A strange feeling of exasperation was mingled in Rostov’s heart with respect for the self-possession of this person.

“I’m not talking about you,” he said; “I don’t know you, and, I’ll own, I don’t want to. I’m speaking of staff-officers in general.”

“Let me tell you this,” Prince Andrey cut him short in a tone of quiet authority, “you are trying to insult me, and I’m ready to agree with you that it is very easy to do so, if you haven’t sufficient respect for yourself. But you will agree that the time and place is ill-chosen for this squabble. In a day or two we have to take part in a great and more serious duel, and besides, Drubetskoy, who tells me he is an old friend of yours, is in no way to blame because my physiognomy is so unfortunate as to displease you. However,” he said, getting up, “you know my name, and know where to find me; but don’t forget,” he added, “that I don’t consider either myself or you insulted, and my advice, as a man older than you, is to let the matter drop. So on Friday, after the review, I shall expect you, Drubetskoy; good-bye till then,” cried Prince Andrey, and he went out, bowing to both.

Rostov only bethought him of what he ought to have answered when he had gone. And he was more furious still that he had not thought of saying it. He ordered his horse to be brought round at once, and taking leave of Boris coldly, he rode back. Whether to ride to-morrow to headquarters and challenge that conceited adjutant, or whether really to let the matter drop, was the question that worried him all the way. At one moment he thought vindictively how he would enjoy seeing the fright that feeble, little, conceited fellow would be in, facing his pistol, at the next he was feeling with surprise that, of all the men he knew, there was no one he would be more glad to have for his friend than that detested little adjutant.

VIII

The day after Rostov’s visit to Boris, the review took place of the Austrian and Russian troops, both the reinforcements freshly arrived from Russia and the troops that had been campaigning with Kutuzov. Both Emperors, the Russian Emperor with the Tsarevitch, and the Austrian with the archduke, were to assist at this review of the allied forces, making up together an army of eighty thousand men. From early morning the troops, all smart and clean, had been moving about the plain before the fortress. Thousands of legs and bayonets moved with flags waving, and halted at the word of command, turned and formed at regular intervals, moving round other similar masses of infantry in different uniforms. With the rhythmic tramp of hoofs, the smartly dressed cavalry in blue, and red, and green laced uniforms rode jingling by on black and chestnut and grey horses, the bandsmen in front covered with embroidery. Between the infantry and the cavalry the artillery, in a long line of polished, shining cannons quivering on their carriages, crawled slowly by with their heavy, brazen sound, and their peculiar smell from the linstocks, and ranged themselves in their places. Not only the generals in their full parade uniform, wearing scarves and all their decorations, with waists, portly and slim alike, pinched in to the uttermost, and red necks squeezed into stiff collars, not only the pomaded, dandified officers, but every soldier, with his clean, washed, and shaven face, and weapons polished to the utmost possibility of glitter, every horse rubbed down till its coat shone like satin, and every hair in its moistened mane lay in place—all alike felt it no joking matter, felt that something grave and solemn was going forward. Every general and every soldier was conscious of his own significance, feeling himself but a grain of sand in that ocean of humanity, and at the same time was conscious of his might, feeling himself a part of that vast whole. There had been strenuous exertion and bustle since early morning, and by ten o’clock everything was in the required order. The rows of soldiers were standing on the immense plain. The whole army was drawn out in three lines. In front was the cavalry; behind, the artillery; still further back, the infantry.

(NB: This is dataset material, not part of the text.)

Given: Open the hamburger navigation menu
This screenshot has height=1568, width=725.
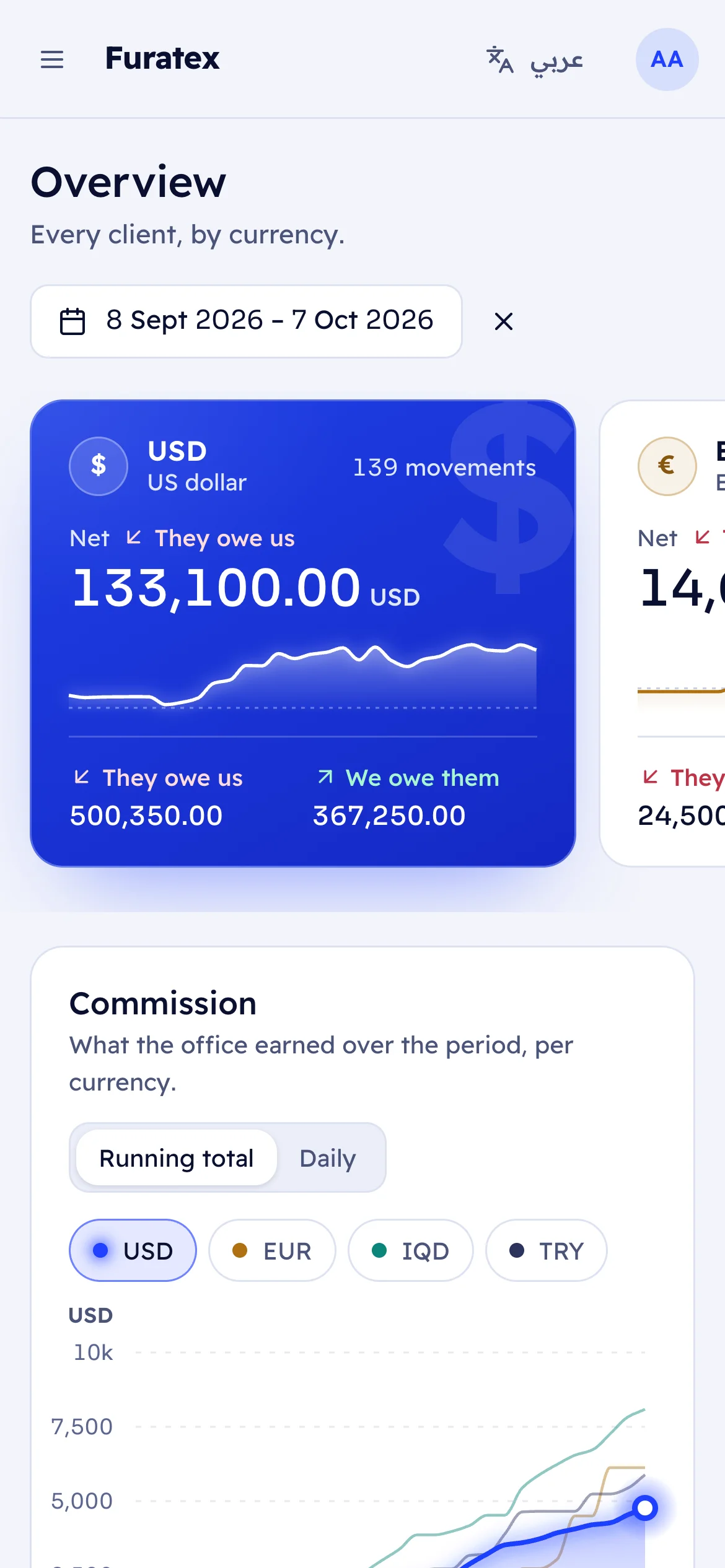Looking at the screenshot, I should tap(52, 59).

Between each two ranks of soldiery there was as it were a street. The army was sharply divided into three parts: Kutuzov’s army (on the right flank of which stood the Pavlograd hussars in the front line), the regiments of the line and the guards that had arrived from Russia, and the Austrian troops. But all stood in one line, under one command, and in similar order.

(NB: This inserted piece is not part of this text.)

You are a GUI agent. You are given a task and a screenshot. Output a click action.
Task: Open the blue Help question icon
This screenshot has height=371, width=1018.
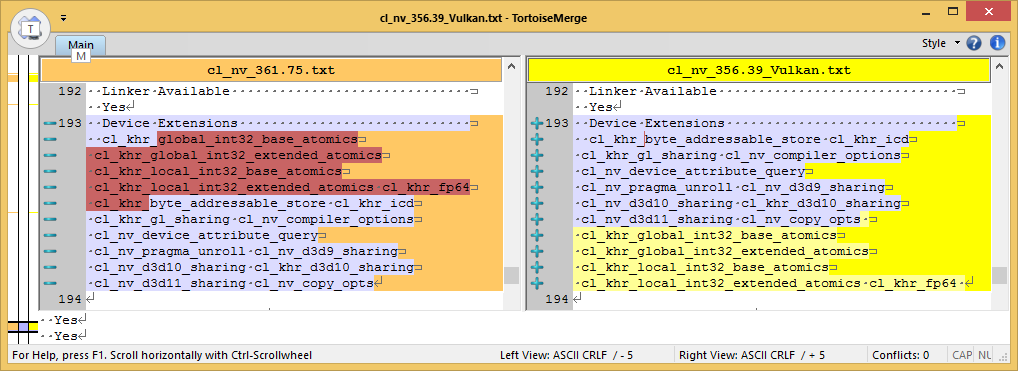[x=974, y=44]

Like a wind passing over the leaves, the excited whisper fluttered over the plain: “They are coming! they are coming!” There was a sound of frightened voices, and the hurried men’s fuss over the last finishing touches ran like a wave over the troops.

A group came into sight moving towards them from Olmütz in front of them. And at the same moment, though there had been no wind, a faint breeze fluttered over the army, and stirred the streamers on the lances, and sent the unfurled flags flapping against their flag-staffs. It looked as though in this slight movement the army itself were expressing its joy at the approach of the Emperors. One voice was heard saying: “Steady!” Then like cocks at sunrise, voices caught up and repeated the sound in different parts of the plain. And all sank into silence.

In the deathlike stillness, the only sound was the tramp of hoofs. It was the Emperors’ suite. The Emperors rode towards the flank, and the trumpets of the first cavalry regiment began playing a march. It seemed as though the sound did not come from the trumpeters, but that the army itself was naturally giving forth this music in its delight at the Emperors’ approach. Through the music could be distinctly heard one voice, the genial, youthful voice of the Emperor Alexander. He uttered some words of greeting, and the first regiment boomed out: “Hurrah!” with a shout so deafening, so prolonged, so joyful, that the men themselves felt awestruck at the multitude and force of the mass they made up.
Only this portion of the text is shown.